## [Exercise objective]
Give back each line of the material that contains the word "filter".

====

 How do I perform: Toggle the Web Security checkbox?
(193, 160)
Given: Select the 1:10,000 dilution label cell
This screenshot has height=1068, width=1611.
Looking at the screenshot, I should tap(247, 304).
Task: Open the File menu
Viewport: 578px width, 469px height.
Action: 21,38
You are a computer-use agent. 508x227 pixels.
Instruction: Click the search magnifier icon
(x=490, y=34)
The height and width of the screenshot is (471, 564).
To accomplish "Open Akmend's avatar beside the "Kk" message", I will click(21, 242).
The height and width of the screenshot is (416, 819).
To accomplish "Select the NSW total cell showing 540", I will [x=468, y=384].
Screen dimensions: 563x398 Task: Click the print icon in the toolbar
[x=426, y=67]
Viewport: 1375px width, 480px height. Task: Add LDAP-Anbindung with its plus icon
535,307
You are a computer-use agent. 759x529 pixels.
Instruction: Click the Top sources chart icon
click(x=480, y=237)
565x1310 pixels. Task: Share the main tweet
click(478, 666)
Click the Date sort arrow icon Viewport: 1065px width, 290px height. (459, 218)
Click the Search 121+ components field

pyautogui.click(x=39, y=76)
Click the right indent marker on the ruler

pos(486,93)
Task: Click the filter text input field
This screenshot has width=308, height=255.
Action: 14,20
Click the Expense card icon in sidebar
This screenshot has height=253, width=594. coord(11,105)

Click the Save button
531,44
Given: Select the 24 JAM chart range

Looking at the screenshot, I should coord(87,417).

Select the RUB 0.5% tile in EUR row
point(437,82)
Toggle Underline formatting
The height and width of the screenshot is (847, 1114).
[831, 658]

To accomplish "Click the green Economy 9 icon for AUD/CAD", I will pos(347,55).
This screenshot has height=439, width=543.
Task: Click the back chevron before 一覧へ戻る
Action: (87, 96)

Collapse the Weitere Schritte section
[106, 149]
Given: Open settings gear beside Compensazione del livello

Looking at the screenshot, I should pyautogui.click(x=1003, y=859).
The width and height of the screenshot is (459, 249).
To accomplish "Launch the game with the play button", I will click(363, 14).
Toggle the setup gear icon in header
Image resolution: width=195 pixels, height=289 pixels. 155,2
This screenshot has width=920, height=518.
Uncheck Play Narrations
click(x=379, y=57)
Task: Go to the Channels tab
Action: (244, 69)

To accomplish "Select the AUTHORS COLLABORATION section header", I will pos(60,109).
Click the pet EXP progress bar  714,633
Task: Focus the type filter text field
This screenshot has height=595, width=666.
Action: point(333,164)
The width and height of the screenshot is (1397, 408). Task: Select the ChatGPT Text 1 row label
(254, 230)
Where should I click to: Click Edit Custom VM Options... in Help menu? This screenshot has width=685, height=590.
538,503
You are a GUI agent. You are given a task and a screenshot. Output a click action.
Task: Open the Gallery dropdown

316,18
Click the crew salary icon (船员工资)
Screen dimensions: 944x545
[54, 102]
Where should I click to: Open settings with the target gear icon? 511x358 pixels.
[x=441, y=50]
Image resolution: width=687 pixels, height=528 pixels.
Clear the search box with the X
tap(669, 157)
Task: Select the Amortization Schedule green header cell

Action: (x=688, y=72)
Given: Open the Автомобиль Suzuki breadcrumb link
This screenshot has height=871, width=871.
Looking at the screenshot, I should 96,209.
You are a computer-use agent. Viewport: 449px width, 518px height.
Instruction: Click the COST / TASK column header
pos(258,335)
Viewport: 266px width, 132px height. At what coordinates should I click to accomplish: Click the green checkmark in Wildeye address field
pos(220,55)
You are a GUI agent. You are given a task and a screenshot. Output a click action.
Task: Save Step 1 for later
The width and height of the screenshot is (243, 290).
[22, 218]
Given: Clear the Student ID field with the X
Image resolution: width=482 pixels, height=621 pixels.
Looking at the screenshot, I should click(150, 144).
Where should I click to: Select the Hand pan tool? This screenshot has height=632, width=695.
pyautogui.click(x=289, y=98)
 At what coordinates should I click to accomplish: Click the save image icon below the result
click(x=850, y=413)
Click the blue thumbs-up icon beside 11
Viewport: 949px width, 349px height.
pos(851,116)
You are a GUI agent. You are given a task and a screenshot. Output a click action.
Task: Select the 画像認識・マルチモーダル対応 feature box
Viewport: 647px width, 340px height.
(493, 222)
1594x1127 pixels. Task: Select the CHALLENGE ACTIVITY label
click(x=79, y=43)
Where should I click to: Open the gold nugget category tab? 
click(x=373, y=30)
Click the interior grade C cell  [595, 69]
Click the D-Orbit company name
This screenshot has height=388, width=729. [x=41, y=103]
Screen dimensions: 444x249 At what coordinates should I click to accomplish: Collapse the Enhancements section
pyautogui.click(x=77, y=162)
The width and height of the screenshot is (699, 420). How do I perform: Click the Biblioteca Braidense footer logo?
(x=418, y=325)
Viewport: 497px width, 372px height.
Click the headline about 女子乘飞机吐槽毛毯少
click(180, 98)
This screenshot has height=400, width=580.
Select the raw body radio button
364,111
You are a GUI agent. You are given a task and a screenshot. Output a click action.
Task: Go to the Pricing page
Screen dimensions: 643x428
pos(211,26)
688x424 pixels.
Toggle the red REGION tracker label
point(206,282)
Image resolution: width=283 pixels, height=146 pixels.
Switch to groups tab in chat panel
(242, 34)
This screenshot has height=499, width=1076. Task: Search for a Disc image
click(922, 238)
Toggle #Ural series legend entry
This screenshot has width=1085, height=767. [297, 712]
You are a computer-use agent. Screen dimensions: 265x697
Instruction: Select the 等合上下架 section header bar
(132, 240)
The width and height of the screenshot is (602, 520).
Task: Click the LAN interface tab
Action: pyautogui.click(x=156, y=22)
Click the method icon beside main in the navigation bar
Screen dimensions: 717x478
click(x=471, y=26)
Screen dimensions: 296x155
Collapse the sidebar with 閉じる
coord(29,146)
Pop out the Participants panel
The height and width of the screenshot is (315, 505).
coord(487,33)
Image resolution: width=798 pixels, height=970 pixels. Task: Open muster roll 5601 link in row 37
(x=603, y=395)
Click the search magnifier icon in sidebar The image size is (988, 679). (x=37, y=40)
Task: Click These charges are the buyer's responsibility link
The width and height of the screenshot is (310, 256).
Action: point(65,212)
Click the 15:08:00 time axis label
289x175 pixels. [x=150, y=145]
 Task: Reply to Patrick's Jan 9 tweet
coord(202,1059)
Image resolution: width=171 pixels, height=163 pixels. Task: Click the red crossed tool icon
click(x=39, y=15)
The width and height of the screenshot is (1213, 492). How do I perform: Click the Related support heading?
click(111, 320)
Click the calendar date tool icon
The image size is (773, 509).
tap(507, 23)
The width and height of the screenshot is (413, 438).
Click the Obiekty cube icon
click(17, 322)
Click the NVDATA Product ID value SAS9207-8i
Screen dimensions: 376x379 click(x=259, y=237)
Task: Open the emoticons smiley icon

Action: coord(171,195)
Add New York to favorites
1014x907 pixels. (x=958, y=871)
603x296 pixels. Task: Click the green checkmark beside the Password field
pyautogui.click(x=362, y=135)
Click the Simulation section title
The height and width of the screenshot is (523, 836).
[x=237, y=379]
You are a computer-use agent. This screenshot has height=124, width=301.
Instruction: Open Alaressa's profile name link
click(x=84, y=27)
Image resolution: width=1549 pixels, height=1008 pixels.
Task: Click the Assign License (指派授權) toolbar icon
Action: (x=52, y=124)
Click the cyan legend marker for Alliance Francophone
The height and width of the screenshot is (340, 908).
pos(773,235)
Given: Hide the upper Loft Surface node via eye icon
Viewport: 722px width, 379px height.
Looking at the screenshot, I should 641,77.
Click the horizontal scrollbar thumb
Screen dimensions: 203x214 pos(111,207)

====

## [Result of this task]
Task: Click the filter text input field
Task: Focus the type filter text field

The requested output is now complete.